Visual rehabilitation with low vision magnifiers has been the mainstay of treatment for patients with advanced dry macular degeneration, diabetic retinopathy, and retinal vein occlusions.13
Patients with these diseases have a decreased ability to carry out activities of daily living including reading, writing, and grooming which in turn causes a deterioration in their QOL.
Currently there are many nonsurgical options for visual rehabilitation, some examples are: hand/stand magnifiers, spectacles, hand held telescopes, closed circuit televisions, and high plus spectacles in conjunction with high minus contact lenses to create a telescopic effect. Although these tools maybe effective for correcting overall visual functioning, there are several limitations especially when correcting distance and near acuity.

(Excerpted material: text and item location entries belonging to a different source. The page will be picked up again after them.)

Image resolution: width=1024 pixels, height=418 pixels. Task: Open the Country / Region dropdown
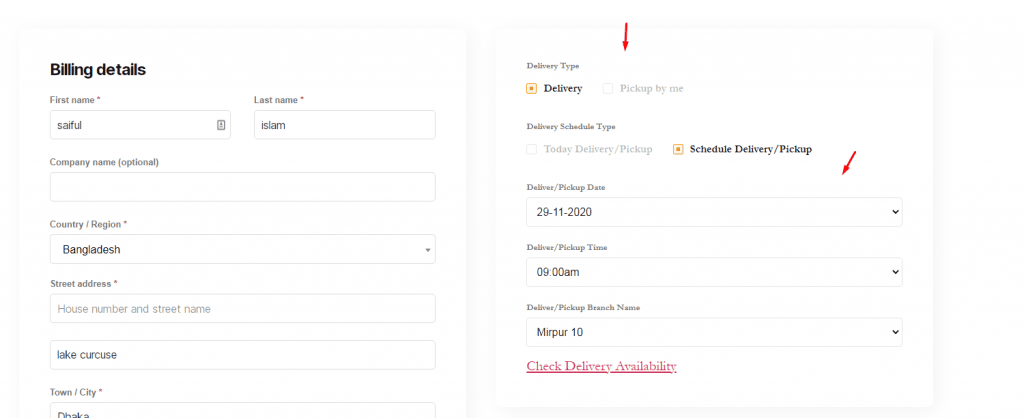click(x=242, y=249)
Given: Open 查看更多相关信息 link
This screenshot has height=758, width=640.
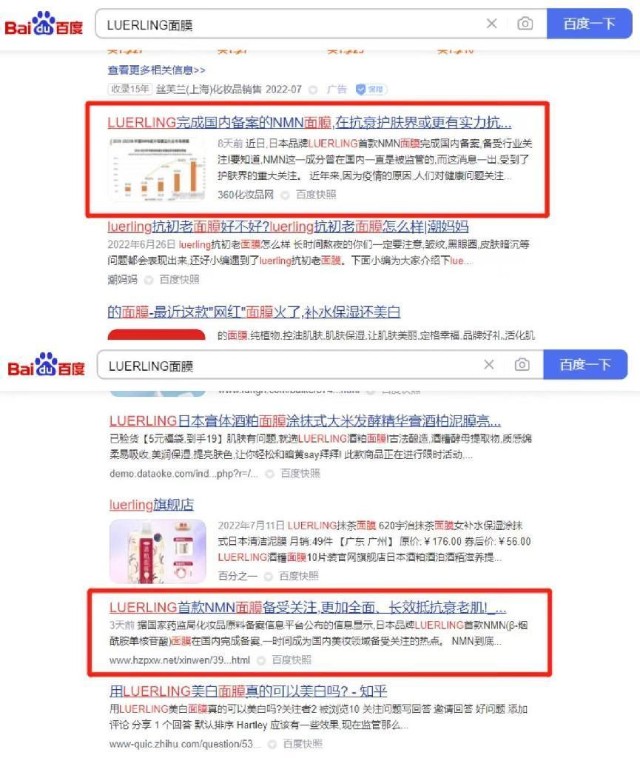Looking at the screenshot, I should click(156, 71).

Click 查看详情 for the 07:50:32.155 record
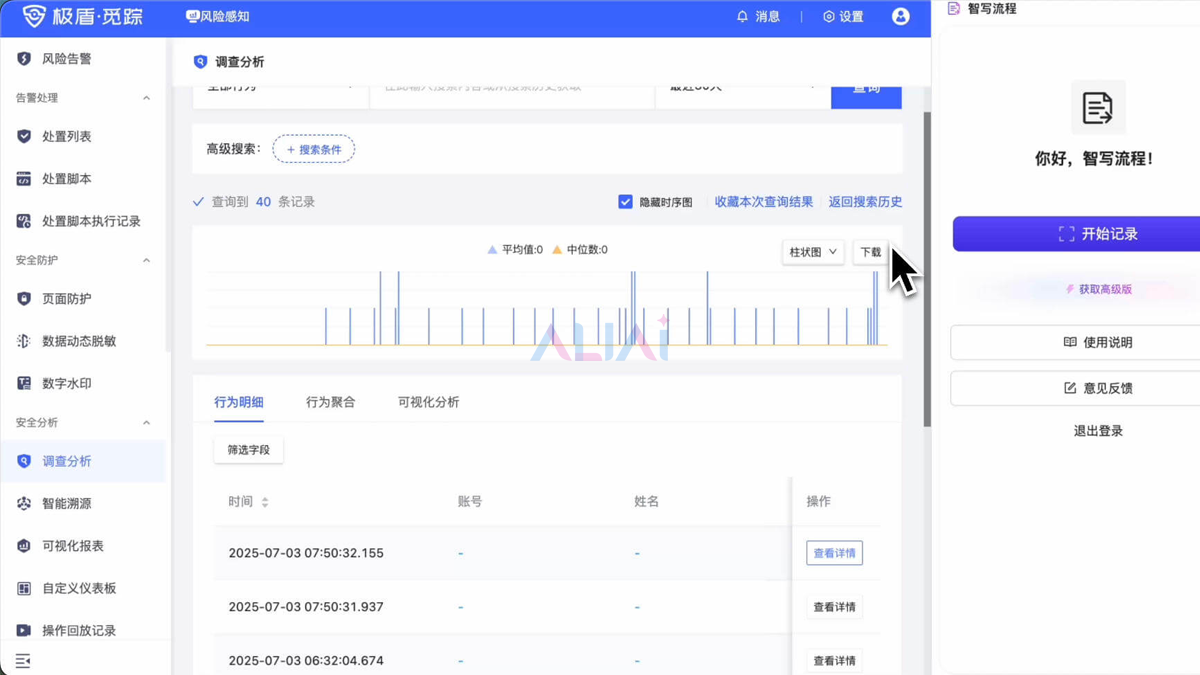[834, 553]
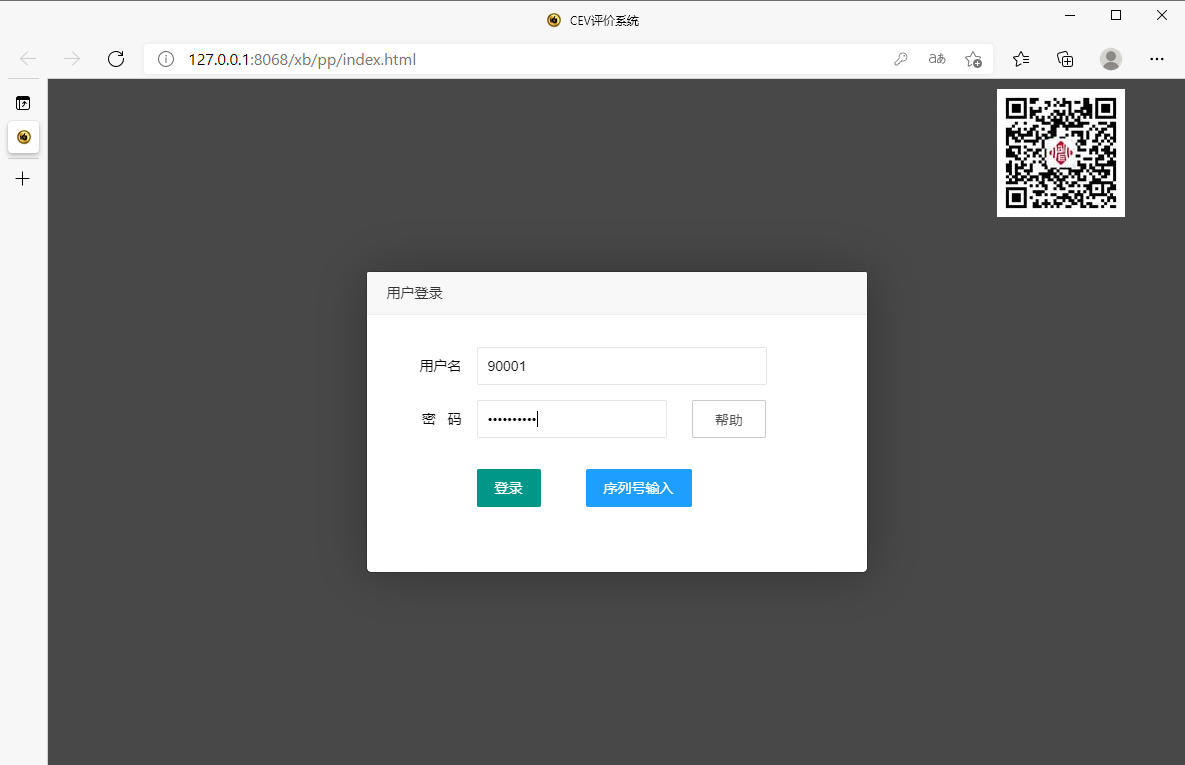The width and height of the screenshot is (1185, 765).
Task: Refresh the login page
Action: [116, 59]
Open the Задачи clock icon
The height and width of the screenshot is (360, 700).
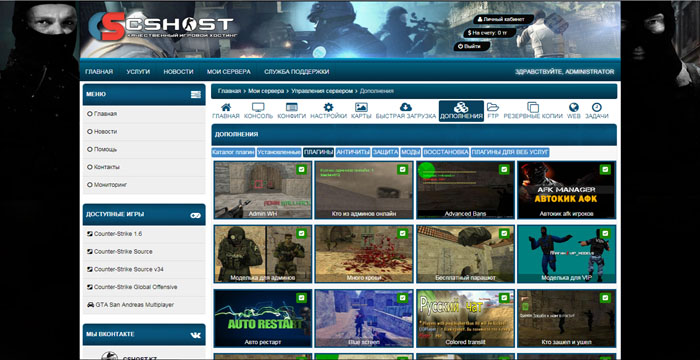tap(596, 107)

In order to obtain effective magnification, patients have to bring objects closer to the eye to increase the angle of resolution. In addition to moving objects closer, these devices are cumbersome to use, they are cosmetically burdensome, and most of all, these external devices restrict effective field of view. The majority of these magnifying devices have a restricted field-of-view and have to be manually scanned across the text, magnifying only a small portion at a time. In all cases, the scanning is slow and limits the usefulness of the device. Patients are also required to use head movements or hand movements more often than using natural eye movements to scan which results in vestibular-ocular conflict and motion sickness. Furthermore, patients afflicted with arthritis, Parkinson’s disease or other neuromuscular disorders, or dementia, among others, will have difficulty maneuvering these devices in a useful way. Despite all this, patients are willing to try anything for a chance of better vision, no matter how difficult and burdensome these devices may be.

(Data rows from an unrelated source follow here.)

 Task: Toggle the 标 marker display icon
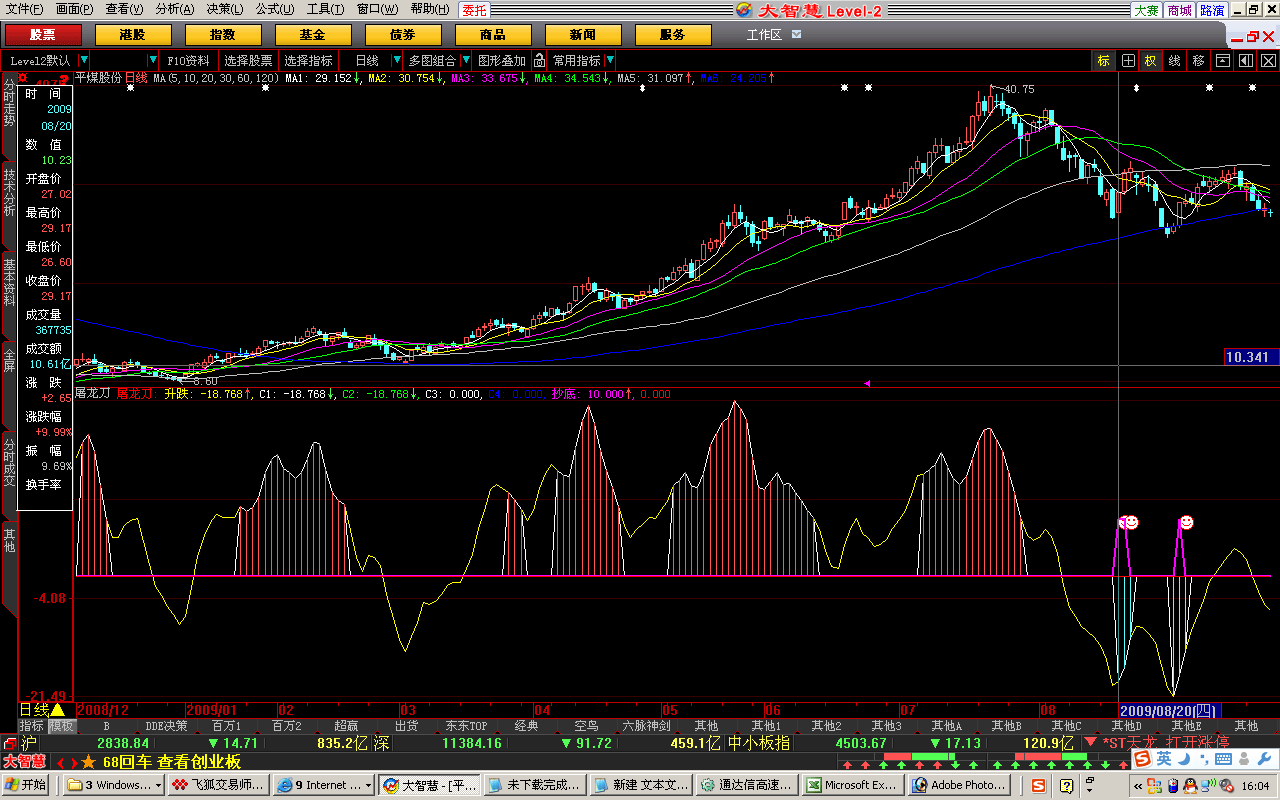[x=1103, y=61]
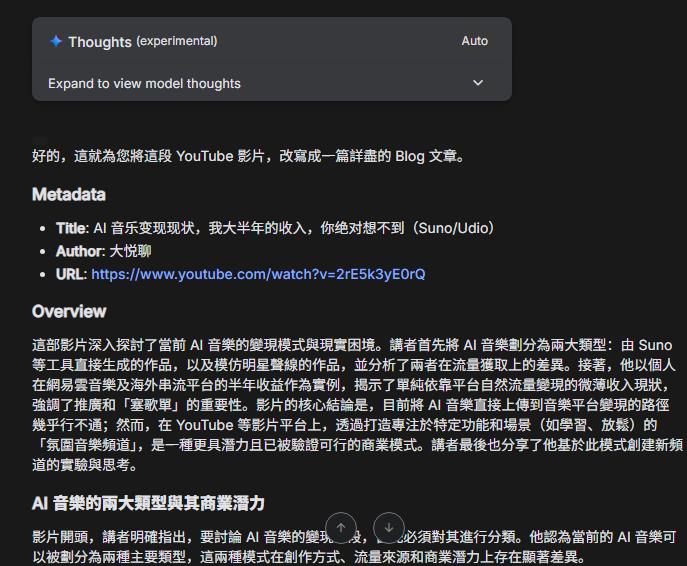This screenshot has height=566, width=687.
Task: Click inside the Overview summary paragraph
Action: (357, 405)
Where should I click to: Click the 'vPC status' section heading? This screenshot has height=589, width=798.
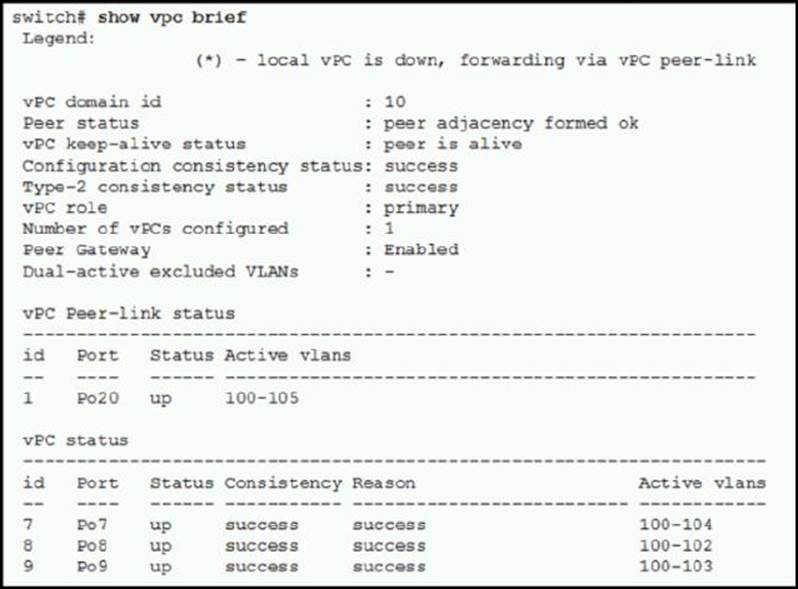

In addition to the hand-held and stand magnifiers, spectacle- mounted telescopes are a great alternative. They not only provide good magnification but also allow using eye movements to a limited field of fixation. The drawback of these devices is that they are very dependent on vertex distance. For example, Nguyen et al reported fields from 5° to 11° for varying telescopes set at 10 mm from the cornea.14
Bailey reported for a 3.0× spectacle-mounted telescope a field-of-view of 11° for the Galilean design and 14° for the Keplerian design.15
With such a narrow field, navigation in the visual environment is difficult and may be dangerous. Patients are forced to use head scanning to cover a wider angle through the telescope.

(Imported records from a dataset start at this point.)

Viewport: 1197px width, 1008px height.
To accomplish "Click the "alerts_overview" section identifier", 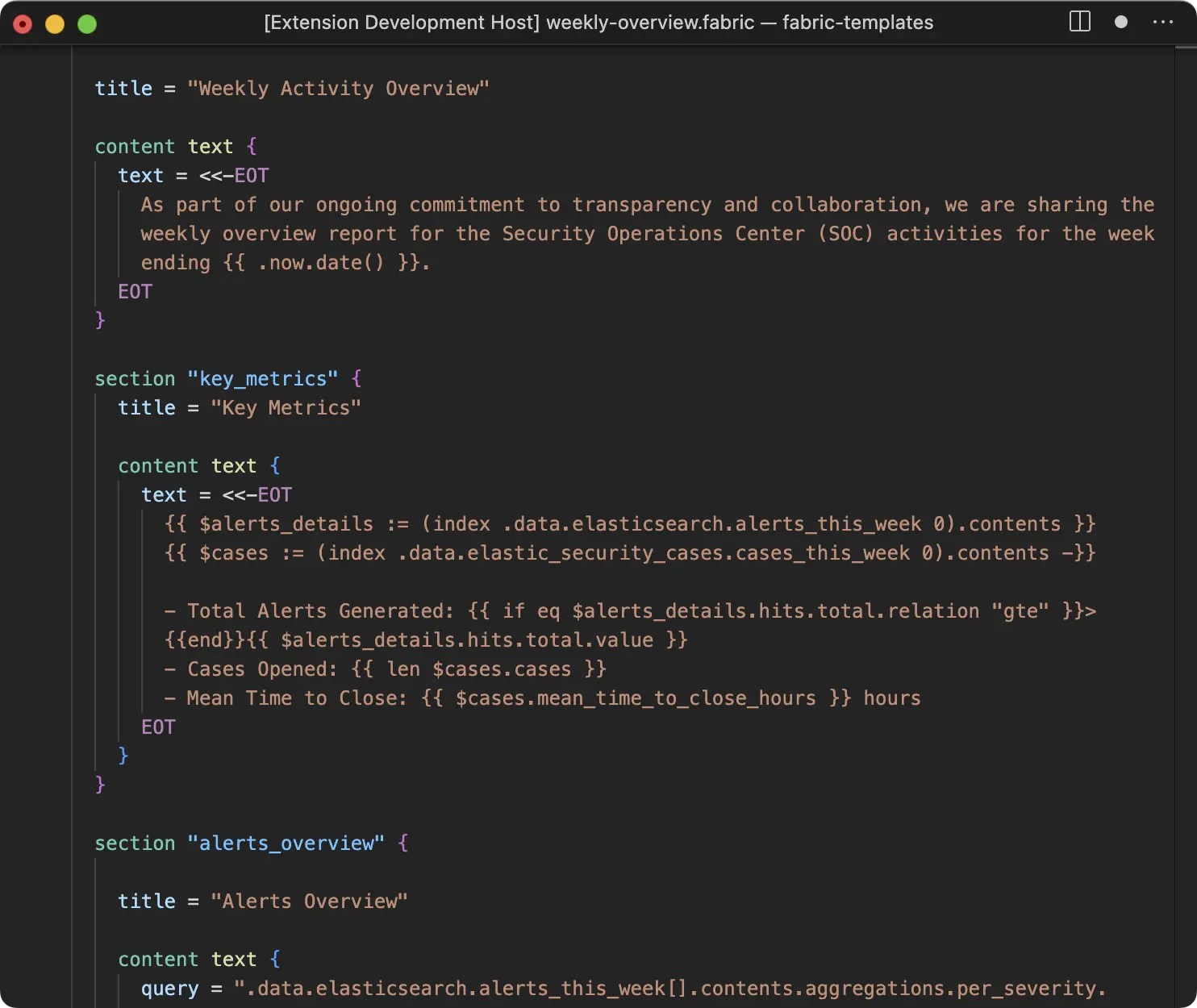I will 286,843.
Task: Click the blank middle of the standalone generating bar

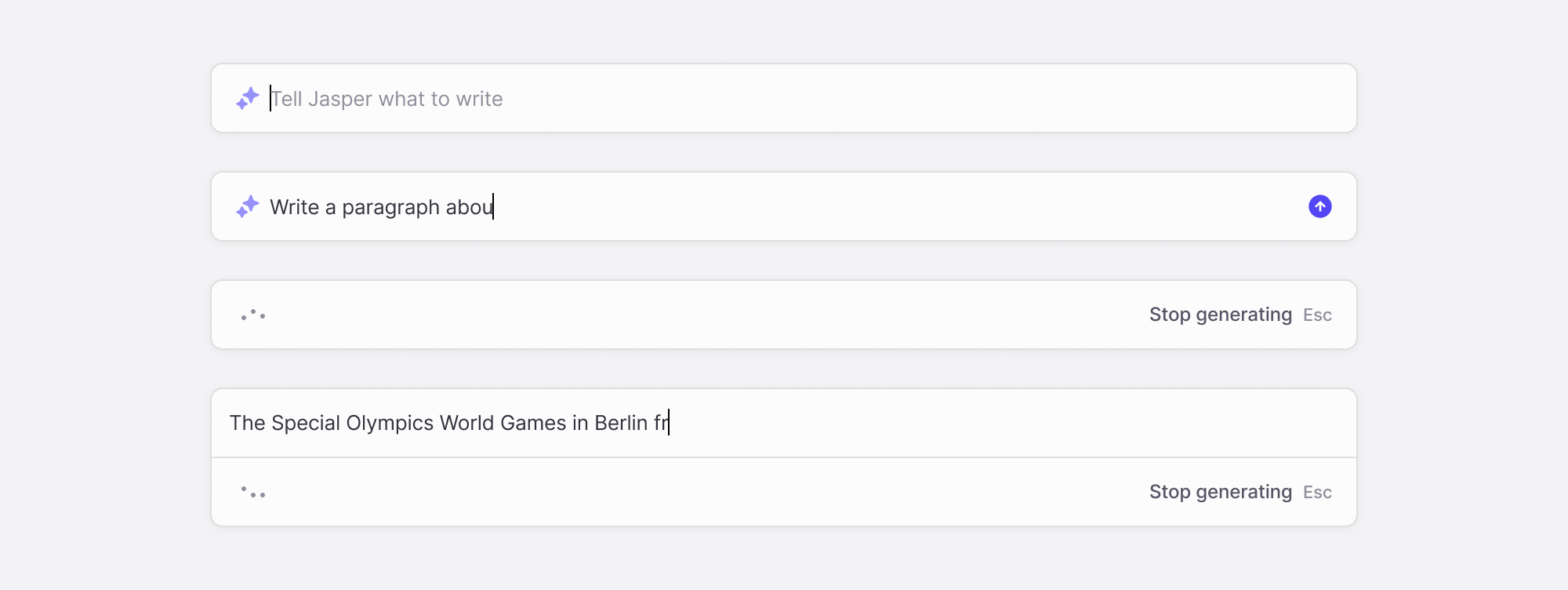Action: 706,315
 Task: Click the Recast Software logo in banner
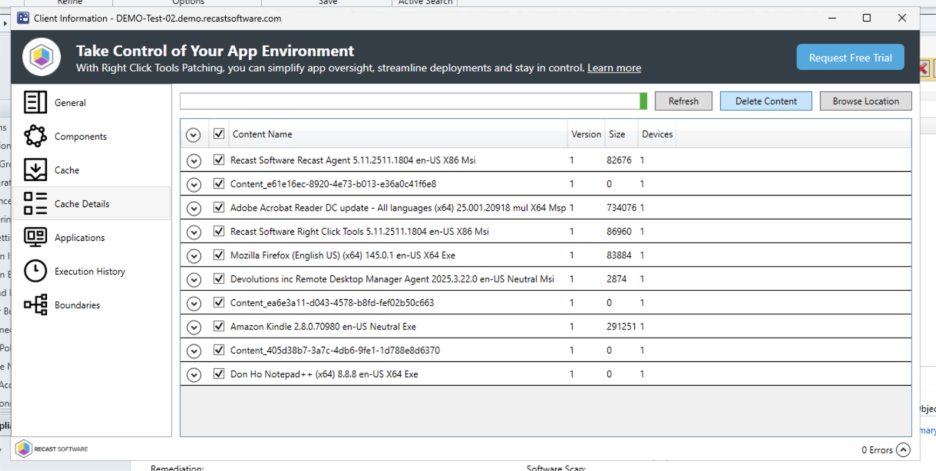click(42, 56)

The limitations on the field-of-fixation are even more severe with the combined IOL/spectacle telescopic (or contact lens/spectacle) system. With this device, the field-of-fixation was computed to be only between 1° and 5° depending on lens design and vertex distance.14
For distance vision, the choice is limited to telescopes, headset devices, and closed circuit televisions, all of which have a high cost/benefit ratio and generally lead to patient frustration and abandoning of the device.15
However, for many years, low-vision magnifiers have provided patients with an opportunity to enhance their existing vision with the goal to improving their QOL. Furthermore, this was an attractive option as a noninvasive way for patients to avoid surgery and have the opportunity to gain vision and until recently, this was the only option available. Current research and development are aiming at ways to utilize the natural eye and visual system to augment the parts of the patient’s architecture with normal function. The future of low magnifiers now includes devices that can be implanted in the eye, improving the field of magnification and ease of use.